Rimase accanto alla finestra senza piangere

e ballando si mise a scrivere

parole magiche e pensieri senza senso

né attitudine

particolari misteriosi così

nel blu più blu (“D’Annunzio”)

Parole magiche e pensieri senza senso sono ciò che anche Pop-x cerca, riprende, eleva, ciò che il reale nasconde e ciò che c’è bisogno di cantare.

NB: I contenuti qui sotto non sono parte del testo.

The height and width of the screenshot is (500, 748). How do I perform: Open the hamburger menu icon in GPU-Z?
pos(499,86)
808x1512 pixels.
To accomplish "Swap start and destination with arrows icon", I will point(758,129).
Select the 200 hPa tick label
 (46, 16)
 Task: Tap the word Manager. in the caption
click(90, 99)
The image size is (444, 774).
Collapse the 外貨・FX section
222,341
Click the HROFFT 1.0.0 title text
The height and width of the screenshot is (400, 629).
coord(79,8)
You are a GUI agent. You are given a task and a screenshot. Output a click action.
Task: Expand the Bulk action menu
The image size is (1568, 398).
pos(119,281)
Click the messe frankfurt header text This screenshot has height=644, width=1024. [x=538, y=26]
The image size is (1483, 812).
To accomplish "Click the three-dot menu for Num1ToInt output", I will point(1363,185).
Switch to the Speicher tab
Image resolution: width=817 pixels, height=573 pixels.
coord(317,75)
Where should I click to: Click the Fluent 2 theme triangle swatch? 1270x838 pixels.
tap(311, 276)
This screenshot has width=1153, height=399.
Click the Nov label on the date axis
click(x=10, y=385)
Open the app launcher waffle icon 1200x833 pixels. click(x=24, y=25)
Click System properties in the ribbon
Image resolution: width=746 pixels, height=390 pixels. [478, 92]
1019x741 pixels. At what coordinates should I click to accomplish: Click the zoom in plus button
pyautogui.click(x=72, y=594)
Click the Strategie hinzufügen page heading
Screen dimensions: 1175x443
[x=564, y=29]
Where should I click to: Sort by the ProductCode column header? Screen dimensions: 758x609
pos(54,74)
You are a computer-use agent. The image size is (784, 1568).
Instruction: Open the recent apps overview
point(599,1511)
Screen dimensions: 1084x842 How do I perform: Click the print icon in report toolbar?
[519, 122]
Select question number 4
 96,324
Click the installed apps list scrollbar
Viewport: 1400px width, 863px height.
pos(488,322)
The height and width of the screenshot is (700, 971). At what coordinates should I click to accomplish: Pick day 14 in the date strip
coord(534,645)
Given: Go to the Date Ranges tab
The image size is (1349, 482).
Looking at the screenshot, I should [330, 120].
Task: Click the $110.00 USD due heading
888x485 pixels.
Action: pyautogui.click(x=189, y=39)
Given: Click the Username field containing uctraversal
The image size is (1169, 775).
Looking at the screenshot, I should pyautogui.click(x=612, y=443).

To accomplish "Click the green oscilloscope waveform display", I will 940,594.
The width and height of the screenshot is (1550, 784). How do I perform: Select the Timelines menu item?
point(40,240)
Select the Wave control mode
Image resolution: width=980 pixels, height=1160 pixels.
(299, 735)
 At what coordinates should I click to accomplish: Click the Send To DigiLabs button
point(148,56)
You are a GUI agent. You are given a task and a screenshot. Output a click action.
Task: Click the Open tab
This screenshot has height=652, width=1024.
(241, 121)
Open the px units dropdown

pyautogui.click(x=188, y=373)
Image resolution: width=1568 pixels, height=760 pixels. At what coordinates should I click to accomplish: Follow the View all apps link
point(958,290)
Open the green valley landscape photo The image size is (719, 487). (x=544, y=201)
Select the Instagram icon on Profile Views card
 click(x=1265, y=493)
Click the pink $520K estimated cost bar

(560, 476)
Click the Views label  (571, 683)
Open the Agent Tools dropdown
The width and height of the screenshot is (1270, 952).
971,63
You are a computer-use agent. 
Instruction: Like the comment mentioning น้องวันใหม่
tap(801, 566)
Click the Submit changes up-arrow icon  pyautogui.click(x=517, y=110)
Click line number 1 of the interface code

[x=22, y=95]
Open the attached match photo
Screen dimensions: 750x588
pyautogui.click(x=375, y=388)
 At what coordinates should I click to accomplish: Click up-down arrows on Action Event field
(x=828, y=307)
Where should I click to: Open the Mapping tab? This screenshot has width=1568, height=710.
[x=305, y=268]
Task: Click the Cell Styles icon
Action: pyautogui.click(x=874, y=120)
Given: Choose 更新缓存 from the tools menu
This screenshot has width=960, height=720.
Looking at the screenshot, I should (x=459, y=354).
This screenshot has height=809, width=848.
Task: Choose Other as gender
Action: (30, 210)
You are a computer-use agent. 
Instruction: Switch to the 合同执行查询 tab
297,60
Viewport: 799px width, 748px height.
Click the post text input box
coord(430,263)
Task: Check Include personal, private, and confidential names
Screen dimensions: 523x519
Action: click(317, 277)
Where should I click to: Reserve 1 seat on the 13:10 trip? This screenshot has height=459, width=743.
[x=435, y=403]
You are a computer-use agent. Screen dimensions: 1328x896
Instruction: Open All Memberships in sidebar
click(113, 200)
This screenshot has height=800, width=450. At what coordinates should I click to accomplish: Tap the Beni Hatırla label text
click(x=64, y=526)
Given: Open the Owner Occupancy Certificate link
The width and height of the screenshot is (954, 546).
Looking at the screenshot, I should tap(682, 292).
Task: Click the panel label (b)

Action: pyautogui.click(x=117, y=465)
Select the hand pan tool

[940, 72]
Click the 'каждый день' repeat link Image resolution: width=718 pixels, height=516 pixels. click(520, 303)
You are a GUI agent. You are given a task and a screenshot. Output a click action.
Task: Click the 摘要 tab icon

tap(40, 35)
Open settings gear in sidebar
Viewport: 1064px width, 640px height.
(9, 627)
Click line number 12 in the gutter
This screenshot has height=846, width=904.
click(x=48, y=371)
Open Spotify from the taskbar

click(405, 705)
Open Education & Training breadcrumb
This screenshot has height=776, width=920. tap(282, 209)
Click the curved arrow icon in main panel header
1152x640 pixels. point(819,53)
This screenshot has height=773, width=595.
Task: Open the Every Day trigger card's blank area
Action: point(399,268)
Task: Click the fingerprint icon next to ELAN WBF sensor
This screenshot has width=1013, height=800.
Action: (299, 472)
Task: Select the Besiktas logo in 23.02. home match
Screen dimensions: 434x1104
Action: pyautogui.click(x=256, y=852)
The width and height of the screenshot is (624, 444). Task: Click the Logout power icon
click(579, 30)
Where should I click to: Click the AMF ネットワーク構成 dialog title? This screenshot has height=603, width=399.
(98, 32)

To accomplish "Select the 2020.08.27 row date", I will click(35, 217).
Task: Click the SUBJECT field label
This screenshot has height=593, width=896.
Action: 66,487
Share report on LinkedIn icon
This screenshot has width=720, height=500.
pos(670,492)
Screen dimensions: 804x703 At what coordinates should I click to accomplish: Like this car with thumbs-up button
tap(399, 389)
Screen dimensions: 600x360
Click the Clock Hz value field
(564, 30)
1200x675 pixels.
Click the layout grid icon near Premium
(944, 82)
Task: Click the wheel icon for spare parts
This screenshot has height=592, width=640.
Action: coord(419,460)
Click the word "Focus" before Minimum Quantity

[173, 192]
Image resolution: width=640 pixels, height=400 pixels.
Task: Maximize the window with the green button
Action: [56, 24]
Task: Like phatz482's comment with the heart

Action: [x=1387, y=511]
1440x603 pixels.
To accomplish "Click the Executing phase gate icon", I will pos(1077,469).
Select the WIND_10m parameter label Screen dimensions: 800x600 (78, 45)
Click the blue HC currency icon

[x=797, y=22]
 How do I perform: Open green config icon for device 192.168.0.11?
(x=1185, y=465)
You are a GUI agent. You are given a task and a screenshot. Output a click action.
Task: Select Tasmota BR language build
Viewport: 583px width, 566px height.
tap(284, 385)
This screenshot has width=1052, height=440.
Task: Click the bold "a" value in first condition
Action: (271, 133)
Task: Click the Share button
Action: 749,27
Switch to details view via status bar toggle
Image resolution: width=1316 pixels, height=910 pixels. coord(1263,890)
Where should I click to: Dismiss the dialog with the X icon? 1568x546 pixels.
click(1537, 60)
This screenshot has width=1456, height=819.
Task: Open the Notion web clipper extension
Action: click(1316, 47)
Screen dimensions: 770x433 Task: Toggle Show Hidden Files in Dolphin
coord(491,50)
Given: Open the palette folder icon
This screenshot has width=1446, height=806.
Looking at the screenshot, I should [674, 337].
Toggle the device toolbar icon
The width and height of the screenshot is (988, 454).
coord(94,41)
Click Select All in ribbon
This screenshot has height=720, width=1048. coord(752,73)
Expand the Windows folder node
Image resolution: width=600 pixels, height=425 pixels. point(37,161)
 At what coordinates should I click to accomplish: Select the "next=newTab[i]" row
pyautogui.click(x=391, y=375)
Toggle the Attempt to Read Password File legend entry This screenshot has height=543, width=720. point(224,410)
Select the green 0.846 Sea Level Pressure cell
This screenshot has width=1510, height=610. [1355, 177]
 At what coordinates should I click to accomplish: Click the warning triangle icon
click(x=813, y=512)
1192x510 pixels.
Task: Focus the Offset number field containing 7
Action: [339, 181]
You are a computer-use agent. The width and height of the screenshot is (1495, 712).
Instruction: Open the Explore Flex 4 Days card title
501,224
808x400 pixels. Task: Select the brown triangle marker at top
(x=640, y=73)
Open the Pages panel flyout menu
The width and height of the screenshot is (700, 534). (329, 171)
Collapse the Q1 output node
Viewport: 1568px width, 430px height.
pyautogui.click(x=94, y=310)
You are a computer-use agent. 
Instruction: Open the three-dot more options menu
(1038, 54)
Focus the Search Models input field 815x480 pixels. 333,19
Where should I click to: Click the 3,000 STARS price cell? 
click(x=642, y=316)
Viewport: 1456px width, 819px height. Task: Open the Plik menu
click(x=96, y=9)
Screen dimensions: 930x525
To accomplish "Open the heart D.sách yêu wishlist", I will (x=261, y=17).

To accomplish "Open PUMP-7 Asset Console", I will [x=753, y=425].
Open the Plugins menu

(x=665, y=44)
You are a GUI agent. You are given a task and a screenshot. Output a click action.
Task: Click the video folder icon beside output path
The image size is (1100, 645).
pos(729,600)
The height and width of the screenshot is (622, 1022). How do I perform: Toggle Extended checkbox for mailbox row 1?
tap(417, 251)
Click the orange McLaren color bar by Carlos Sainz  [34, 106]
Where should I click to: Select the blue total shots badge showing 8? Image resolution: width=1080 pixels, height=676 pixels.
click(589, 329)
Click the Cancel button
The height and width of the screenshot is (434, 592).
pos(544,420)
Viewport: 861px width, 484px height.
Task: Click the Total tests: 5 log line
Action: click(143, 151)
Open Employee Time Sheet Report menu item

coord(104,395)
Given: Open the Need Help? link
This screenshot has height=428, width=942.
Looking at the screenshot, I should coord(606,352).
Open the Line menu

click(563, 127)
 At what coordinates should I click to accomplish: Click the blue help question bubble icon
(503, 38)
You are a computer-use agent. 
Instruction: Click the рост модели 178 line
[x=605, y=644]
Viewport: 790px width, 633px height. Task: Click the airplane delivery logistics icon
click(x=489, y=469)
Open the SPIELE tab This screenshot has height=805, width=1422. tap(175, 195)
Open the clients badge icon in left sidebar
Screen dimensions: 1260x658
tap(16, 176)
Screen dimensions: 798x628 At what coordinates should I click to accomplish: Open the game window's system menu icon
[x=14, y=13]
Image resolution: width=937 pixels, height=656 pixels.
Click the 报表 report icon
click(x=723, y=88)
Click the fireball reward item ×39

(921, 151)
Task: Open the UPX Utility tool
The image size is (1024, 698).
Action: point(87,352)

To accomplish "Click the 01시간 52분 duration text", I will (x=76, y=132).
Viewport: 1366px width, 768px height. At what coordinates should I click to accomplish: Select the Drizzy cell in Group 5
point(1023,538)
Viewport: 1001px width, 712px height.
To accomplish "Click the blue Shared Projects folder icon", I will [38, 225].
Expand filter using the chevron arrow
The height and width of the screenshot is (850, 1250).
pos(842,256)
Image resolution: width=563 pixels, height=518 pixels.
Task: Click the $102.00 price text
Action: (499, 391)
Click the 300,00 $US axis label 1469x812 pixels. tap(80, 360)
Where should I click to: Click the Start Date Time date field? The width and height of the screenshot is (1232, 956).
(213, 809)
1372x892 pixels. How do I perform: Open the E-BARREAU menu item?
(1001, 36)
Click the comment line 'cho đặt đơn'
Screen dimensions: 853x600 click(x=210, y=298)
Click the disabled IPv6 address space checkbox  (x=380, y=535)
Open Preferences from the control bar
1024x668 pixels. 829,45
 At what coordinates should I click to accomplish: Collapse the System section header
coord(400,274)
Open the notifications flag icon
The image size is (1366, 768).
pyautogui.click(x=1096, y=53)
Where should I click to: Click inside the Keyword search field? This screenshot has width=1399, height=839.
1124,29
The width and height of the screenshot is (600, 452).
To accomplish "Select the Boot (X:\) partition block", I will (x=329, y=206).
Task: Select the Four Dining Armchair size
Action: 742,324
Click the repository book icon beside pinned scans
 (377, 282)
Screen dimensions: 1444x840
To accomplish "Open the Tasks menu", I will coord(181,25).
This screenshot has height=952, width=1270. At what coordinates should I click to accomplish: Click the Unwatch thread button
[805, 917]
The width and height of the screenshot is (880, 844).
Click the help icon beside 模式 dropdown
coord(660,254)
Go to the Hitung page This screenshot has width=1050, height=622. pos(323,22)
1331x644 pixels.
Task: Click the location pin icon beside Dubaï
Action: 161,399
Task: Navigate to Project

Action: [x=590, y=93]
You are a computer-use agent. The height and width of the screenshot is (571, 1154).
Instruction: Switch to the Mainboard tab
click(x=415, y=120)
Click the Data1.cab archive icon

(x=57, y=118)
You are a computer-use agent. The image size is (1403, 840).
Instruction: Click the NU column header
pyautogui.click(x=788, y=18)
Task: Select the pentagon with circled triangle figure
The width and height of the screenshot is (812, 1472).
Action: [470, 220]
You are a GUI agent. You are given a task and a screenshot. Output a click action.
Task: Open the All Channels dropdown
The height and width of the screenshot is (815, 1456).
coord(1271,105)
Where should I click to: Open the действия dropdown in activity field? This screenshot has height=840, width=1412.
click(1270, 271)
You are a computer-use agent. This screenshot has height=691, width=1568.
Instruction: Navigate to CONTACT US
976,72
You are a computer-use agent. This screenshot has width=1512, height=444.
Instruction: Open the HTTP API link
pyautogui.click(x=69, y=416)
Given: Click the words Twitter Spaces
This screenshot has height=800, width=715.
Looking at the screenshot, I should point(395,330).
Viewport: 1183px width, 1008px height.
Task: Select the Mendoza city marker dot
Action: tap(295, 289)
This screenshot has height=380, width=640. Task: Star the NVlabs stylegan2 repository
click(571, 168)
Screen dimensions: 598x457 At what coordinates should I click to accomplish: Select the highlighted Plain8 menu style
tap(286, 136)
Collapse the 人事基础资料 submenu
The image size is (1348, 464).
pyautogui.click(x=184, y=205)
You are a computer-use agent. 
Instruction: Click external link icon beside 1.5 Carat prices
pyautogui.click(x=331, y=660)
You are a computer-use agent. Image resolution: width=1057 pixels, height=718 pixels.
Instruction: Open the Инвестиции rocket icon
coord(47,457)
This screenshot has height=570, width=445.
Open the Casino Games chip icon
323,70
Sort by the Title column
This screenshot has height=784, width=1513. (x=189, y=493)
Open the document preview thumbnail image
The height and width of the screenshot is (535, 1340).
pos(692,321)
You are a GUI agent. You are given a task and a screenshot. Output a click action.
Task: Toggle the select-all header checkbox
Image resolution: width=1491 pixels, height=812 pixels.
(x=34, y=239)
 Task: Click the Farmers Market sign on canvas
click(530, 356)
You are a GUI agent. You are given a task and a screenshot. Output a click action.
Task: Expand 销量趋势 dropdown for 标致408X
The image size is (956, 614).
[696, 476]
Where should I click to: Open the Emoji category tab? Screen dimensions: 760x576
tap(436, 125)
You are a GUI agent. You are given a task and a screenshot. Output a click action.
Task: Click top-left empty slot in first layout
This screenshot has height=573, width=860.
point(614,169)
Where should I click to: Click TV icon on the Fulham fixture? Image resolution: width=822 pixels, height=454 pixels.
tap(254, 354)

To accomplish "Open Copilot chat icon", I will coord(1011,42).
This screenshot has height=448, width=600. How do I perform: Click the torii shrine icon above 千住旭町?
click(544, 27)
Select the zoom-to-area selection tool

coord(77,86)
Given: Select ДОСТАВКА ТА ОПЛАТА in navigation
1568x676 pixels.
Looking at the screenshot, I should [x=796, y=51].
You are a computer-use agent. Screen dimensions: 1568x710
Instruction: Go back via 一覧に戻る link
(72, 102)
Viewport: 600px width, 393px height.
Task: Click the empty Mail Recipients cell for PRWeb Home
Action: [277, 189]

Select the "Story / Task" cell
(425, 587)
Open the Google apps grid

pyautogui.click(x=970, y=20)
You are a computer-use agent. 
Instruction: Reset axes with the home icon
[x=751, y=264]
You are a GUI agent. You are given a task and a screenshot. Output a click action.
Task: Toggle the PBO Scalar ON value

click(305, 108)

Gianni Morandi ha raccontato quanto importante fosse stato per lui ascoltare questa canzone in diretta a Sanremo quando aveva soltanto tredici anni. Fu questa stessa canzone che cantò al suo primo provino con la maestra Alda Scaglioni. Ed è in uno strano rifacimento, o meglio con uno strano riferimento a quest’ultima che ha deciso di donarsi alla scena musicale dei nostri giorni. “Volare,” singolo di Fabio Rovazzi featuring Gianni Morandi, non ha però nulla a che fare con quella canzone, con quel momento. La canzone o, si direbbe meglio nel caso di Rovazzi, il videoclip sono un mero pastiche di personaggi e meme della cultura pop/trash italiana e americana che, anche in questo caso ma in modo diverso possiamo solo riassumere con una lista di esempi: dal nome del “cantante” introdotto con un font e una musica a stile Stranger Things all’inizio della canzone, poi presente daccapo, più tardi nel video, nella foto di uno dei giovani attori protagonisti sulla maglietta di Rovazzi, fino all’apparizione di personaggi come Maccio Capatonda e Frank Matano, ma anche il celeberrimo meme vivente ora introvabile sul web “Saluta Antonio,” attori di Gomorra, giocatori dell’Inter in pensione, e gli immancabili Fedez e J-AX. In questo postmoderno divertissement, il passato entra attraverso Gianni Morandi, ora alla ribalta del web grazie alla sua affascinante presenza su Facebook (anch’essa dev’essere ancora studiata), ma soprattutto attraverso il semplice rimando al titolo “Volare.” Anche qui, come in Pop-x, interviene l’agrammaticità, ma essa non ha nulla a che fare col non-senso, con la musicalizzazione del reale: “mi fa volare” non significa nulla ma è ormai uno slogan e significa anche troppo. Un tempo questo fenomeno poteva accadere alle canzoni a causa di un processo esterno, come era successo a Volare, nel caso italiano, adesso esse nascono già come slogan.

A differenza di quest’altro innocuo, o non così innocuo, ma sicuramente vuoto recupero della musica degli anni 50 e 60, Pop-x ce ne propone un altro. Pop-x ci propone il recupero di quel momento in cui il senso s’interrompe ed il nuovo accade. Ma bisogna concludere notando che Pop-x non fa questo dopo Rovazzi e Morandi, ma Pop-x l’ha sempre fatto. La canzone “D’Annunzio” che hanno appena pubblicato e che abbiamo appena letto insieme è in realtà anche un leggero rifacimento di una canzone del loro primo, sperduto album, rintracciabile su Youtube o su Bandcamp. “D’Annunzio” non è che “Il cieco e la finestra” del 2005, una delle prime canzoni di Panizza e Biondani. Nella nostra incomprensione più totale, Pop-x pre-dice e pre-viene anche il trash.